* Task goal
Restate the records below word for word, leaving nothing out.

++++++

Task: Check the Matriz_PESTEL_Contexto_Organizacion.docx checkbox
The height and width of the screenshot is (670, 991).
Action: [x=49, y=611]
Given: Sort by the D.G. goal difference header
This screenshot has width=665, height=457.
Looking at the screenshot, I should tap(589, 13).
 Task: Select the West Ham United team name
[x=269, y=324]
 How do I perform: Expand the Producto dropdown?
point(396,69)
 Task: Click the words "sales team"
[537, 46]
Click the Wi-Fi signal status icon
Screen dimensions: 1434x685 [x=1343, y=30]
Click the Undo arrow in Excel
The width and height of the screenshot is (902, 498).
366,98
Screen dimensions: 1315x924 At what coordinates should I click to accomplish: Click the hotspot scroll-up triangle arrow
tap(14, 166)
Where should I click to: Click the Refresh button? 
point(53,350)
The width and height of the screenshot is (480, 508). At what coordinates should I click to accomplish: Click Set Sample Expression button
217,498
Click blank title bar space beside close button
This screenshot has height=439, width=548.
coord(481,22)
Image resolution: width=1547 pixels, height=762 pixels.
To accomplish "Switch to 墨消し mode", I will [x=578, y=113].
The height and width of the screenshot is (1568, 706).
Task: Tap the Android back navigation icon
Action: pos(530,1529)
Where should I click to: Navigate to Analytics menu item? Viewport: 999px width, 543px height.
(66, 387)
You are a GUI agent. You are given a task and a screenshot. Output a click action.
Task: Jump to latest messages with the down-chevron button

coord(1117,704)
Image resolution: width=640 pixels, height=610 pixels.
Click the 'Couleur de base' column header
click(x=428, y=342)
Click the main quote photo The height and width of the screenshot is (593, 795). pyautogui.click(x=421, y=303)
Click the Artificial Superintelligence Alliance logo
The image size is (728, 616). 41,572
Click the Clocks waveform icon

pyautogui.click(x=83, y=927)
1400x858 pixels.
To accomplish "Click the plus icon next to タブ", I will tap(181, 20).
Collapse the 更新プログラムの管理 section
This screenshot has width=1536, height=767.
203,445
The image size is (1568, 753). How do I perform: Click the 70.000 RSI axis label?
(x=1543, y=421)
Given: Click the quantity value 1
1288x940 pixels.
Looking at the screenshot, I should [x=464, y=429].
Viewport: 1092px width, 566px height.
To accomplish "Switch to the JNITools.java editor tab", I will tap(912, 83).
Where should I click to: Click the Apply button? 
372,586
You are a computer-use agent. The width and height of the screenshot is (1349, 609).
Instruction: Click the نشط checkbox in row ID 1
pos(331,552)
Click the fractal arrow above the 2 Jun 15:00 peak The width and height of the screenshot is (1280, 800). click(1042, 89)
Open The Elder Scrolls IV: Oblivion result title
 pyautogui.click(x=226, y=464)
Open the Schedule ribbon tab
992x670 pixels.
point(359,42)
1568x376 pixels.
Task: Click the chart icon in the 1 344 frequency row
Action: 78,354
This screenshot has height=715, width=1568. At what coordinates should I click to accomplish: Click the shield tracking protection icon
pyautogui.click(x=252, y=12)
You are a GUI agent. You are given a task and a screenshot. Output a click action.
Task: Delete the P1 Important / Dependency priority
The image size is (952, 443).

++++++

* Result of this task
Task: Check the Matriz_PESTEL_Contexto_Organizacion.docx checkbox
The height and width of the screenshot is (670, 991).
Action: [x=49, y=611]
Given: Sort by the D.G. goal difference header
This screenshot has width=665, height=457.
Looking at the screenshot, I should tap(589, 13).
 Task: Select the West Ham United team name
[x=269, y=324]
 How do I perform: Expand the Producto dropdown?
point(396,69)
 Task: Click the words "sales team"
[537, 46]
Click the Wi-Fi signal status icon
Screen dimensions: 1434x685 [x=1343, y=30]
Click the Undo arrow in Excel
The width and height of the screenshot is (902, 498).
366,98
Screen dimensions: 1315x924 At what coordinates should I click to accomplish: Click the hotspot scroll-up triangle arrow
tap(14, 166)
Where should I click to: Click the Refresh button? 
point(53,350)
The width and height of the screenshot is (480, 508). At what coordinates should I click to accomplish: Click Set Sample Expression button
217,498
Click blank title bar space beside close button
This screenshot has height=439, width=548.
coord(481,22)
Image resolution: width=1547 pixels, height=762 pixels.
To accomplish "Switch to 墨消し mode", I will [x=578, y=113].
The height and width of the screenshot is (1568, 706).
Task: Tap the Android back navigation icon
Action: pos(530,1529)
Where should I click to: Navigate to Analytics menu item? Viewport: 999px width, 543px height.
(66, 387)
You are a GUI agent. You are given a task and a screenshot. Output a click action.
Task: Jump to latest messages with the down-chevron button

coord(1117,704)
Image resolution: width=640 pixels, height=610 pixels.
Click the 'Couleur de base' column header
click(x=428, y=342)
Click the main quote photo The height and width of the screenshot is (593, 795). pyautogui.click(x=421, y=303)
Click the Artificial Superintelligence Alliance logo
The image size is (728, 616). 41,572
Click the Clocks waveform icon

pyautogui.click(x=83, y=927)
1400x858 pixels.
To accomplish "Click the plus icon next to タブ", I will tap(181, 20).
Collapse the 更新プログラムの管理 section
This screenshot has width=1536, height=767.
203,445
The image size is (1568, 753). How do I perform: Click the 70.000 RSI axis label?
(x=1543, y=421)
Given: Click the quantity value 1
1288x940 pixels.
Looking at the screenshot, I should [x=464, y=429].
Viewport: 1092px width, 566px height.
To accomplish "Switch to the JNITools.java editor tab", I will tap(912, 83).
Where should I click to: Click the Apply button? 
372,586
You are a computer-use agent. The width and height of the screenshot is (1349, 609).
Instruction: Click the نشط checkbox in row ID 1
pos(331,552)
Click the fractal arrow above the 2 Jun 15:00 peak The width and height of the screenshot is (1280, 800). click(1042, 89)
Open The Elder Scrolls IV: Oblivion result title
 pyautogui.click(x=226, y=464)
Open the Schedule ribbon tab
992x670 pixels.
point(359,42)
1568x376 pixels.
Task: Click the chart icon in the 1 344 frequency row
Action: 78,354
This screenshot has height=715, width=1568. At what coordinates should I click to accomplish: Click the shield tracking protection icon
pyautogui.click(x=252, y=12)
You are a GUI agent. You are given a task and a screenshot. Output a click action.
Task: Delete the P1 Important / Dependency priority
The image size is (952, 443).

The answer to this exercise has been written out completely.